── Excerpted text

We’d booked ourselves into the 30-room, tourism-office-run Sajnekhali Tourist Lodge (1,500 rupees/US$30) per night, including meals, tours, and transfers). Built on stilts, it’s the only place where humans are allowed to overnight inside the forest itself. It’s attractive and comfortable enough, and the Bengali fare is certainly tasty, but the lodge is still simple and rustic, with generator-run fans and lights but no electricity or A/C. If you’d like a touch more luxury, stay at Sunderban Tiger Camp just across the river (huts from Rs. 4,850/US$105 for two days and one night, also all-inclusive) or Bali Island’s six-cottage Sunderban Bali Jungle Camp (from Rs. 3,800/US$76) run by an aid organization. You can even opt to sleep aboard the launch that brought you upriver.

────
── Material shown

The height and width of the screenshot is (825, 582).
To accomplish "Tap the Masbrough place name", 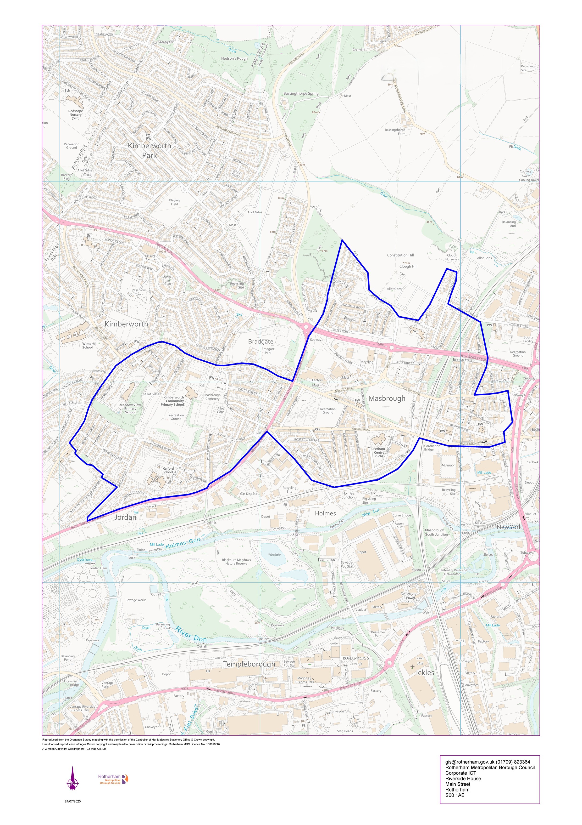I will click(387, 398).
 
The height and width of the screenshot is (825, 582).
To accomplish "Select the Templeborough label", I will click(249, 664).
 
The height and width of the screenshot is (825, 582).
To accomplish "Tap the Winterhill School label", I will click(90, 345).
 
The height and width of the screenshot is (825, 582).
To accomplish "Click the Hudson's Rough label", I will click(234, 58).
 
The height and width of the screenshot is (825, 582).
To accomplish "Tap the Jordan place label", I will click(125, 518).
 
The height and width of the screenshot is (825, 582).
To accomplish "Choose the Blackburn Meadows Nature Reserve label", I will click(236, 562).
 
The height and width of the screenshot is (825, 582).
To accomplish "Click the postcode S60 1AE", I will click(455, 795).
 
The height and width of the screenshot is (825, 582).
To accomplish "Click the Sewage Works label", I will click(136, 600).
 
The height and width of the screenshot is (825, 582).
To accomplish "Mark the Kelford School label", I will click(168, 470).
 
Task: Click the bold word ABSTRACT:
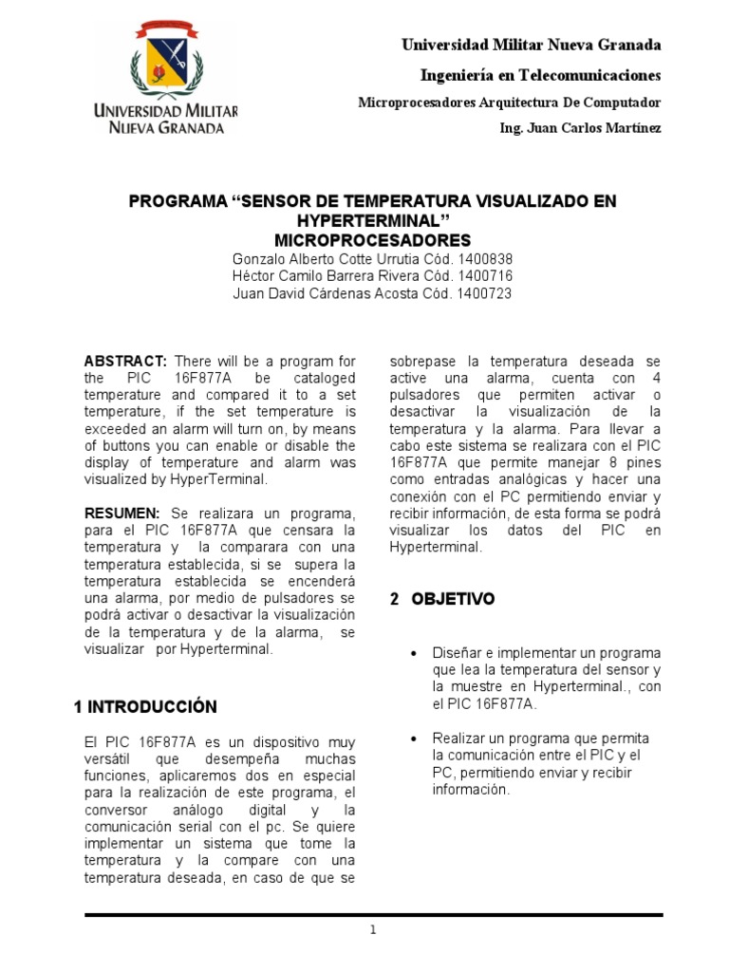(125, 361)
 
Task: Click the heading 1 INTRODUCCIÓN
(145, 706)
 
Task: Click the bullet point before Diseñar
(413, 656)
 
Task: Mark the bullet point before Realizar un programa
(413, 738)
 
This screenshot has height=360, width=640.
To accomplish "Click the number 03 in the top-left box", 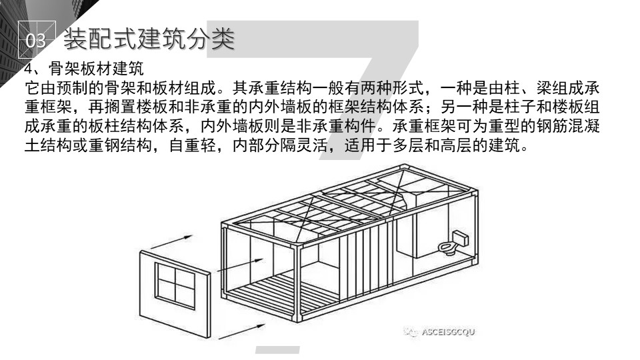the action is [x=35, y=41].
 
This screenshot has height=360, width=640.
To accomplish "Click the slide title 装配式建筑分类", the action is [x=149, y=39].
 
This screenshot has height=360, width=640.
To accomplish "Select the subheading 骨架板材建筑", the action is [x=96, y=69].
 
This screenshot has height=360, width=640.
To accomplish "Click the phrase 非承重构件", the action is [x=336, y=126].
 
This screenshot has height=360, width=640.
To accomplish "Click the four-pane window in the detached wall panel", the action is [x=175, y=285].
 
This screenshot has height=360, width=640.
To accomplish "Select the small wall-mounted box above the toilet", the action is [x=460, y=237].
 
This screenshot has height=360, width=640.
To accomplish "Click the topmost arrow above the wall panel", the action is [x=171, y=241].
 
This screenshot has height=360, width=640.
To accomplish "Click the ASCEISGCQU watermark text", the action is [x=448, y=332].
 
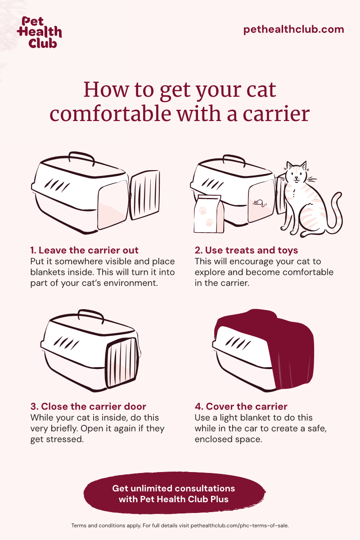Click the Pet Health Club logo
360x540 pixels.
pyautogui.click(x=40, y=32)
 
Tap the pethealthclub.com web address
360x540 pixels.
pyautogui.click(x=293, y=29)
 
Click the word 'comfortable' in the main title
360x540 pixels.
pyautogui.click(x=110, y=114)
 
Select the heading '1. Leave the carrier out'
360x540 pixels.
pyautogui.click(x=85, y=250)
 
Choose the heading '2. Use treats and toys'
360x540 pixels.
pyautogui.click(x=246, y=250)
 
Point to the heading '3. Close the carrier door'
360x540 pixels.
pyautogui.click(x=88, y=406)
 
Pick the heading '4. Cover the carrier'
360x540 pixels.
pyautogui.click(x=241, y=406)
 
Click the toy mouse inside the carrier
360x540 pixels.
pyautogui.click(x=260, y=203)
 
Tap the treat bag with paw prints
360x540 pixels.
pyautogui.click(x=209, y=214)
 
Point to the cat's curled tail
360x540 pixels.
pyautogui.click(x=335, y=212)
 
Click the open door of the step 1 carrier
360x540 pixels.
pyautogui.click(x=145, y=194)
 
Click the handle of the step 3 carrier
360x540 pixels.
pyautogui.click(x=91, y=315)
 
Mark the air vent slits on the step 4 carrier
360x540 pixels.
pyautogui.click(x=238, y=343)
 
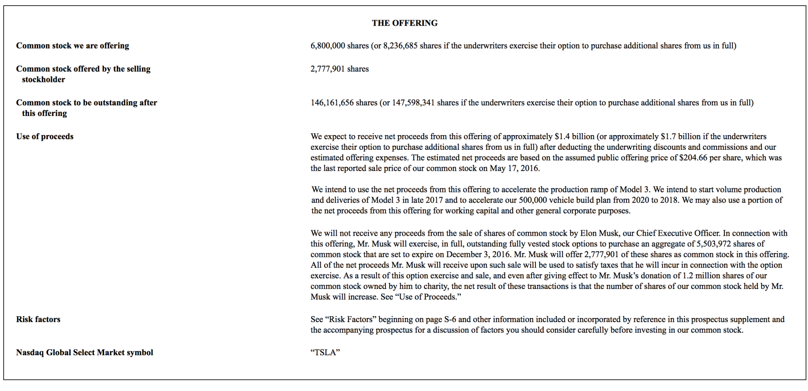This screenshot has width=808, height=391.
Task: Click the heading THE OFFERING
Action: click(x=404, y=23)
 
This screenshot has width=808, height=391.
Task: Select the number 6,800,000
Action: click(x=327, y=46)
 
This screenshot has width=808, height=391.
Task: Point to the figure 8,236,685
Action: click(x=400, y=46)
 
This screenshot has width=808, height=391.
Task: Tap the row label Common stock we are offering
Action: click(x=73, y=46)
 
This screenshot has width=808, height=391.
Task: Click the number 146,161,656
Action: click(x=332, y=103)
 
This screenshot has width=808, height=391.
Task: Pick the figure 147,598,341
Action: click(x=413, y=103)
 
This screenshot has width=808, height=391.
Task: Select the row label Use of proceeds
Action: click(x=45, y=137)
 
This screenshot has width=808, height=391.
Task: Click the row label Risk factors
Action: click(x=38, y=320)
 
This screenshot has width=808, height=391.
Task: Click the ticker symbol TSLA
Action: click(x=325, y=353)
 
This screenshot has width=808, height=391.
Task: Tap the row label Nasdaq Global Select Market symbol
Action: click(x=84, y=353)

────

• Task instructions:
1: Return the lodging passage word for word from "We’d booked ourselves" to "brought you upriver.".
2: Take the lodging passage further, picking up right after its final sentence.

• Numbered responses:
1:
We’d booked ourselves into the 30-room, tourism-office-run Sajnekhali Tourist Lodge (1,500 rupees/US$30) per night, including meals, tours, and transfers). Built on stilts, it’s the only place where humans are allowed to overnight inside the forest itself. It’s attractive and comfortable enough, and the Bengali fare is certainly tasty, but the lodge is still simple and rustic, with generator-run fans and lights but no electricity or A/C. If you’d like a touch more luxury, stay at Sunderban Tiger Camp just across the river (huts from Rs. 4,850/US$105 for two days and one night, also all-inclusive) or Bali Island’s six-cottage Sunderban Bali Jungle Camp (from Rs. 3,800/US$76) run by an aid organization. You can even opt to sleep aboard the launch that brought you upriver.

2:
So what makes this aquatic forest so special? For starters, it’s formed where the Ganges and Brahmaputra rivers meet the sea, and the waters in its numerous rivers, creeks and canals rise and fall with the tides. That and the salinity make it one of the world’s more hostile terrains; most of the living things here — animals and plants, land and aquatic — have had to develop unusual adaptations to survive. That includes the tigers themselves, who have become strong swimmers, learned to fish, and even survive on salty and brackish water.

There are 83 species of mangrove trees, and their snakelike roots and the surrounding waters harbor wildlife galore, including blood-red fiddler crabs and other crustaceans, the strange mud skippers (fish that walk on land and even climb trees); and various species of dolphins, porpoises, turtles, estuarine crocodile (the largest in the world — up to 10 meters/33 feet), monitor lizards, snakes, frogs, and toads. Not to mention the birds — the Sajnekhali Bird Sanctuary is a birders’ paradise where we spotted plenty of marvelous exemplars including a number of the 15 species of raptors like the peregrine falcon, white-bellied sea eagle, and brahmini kite.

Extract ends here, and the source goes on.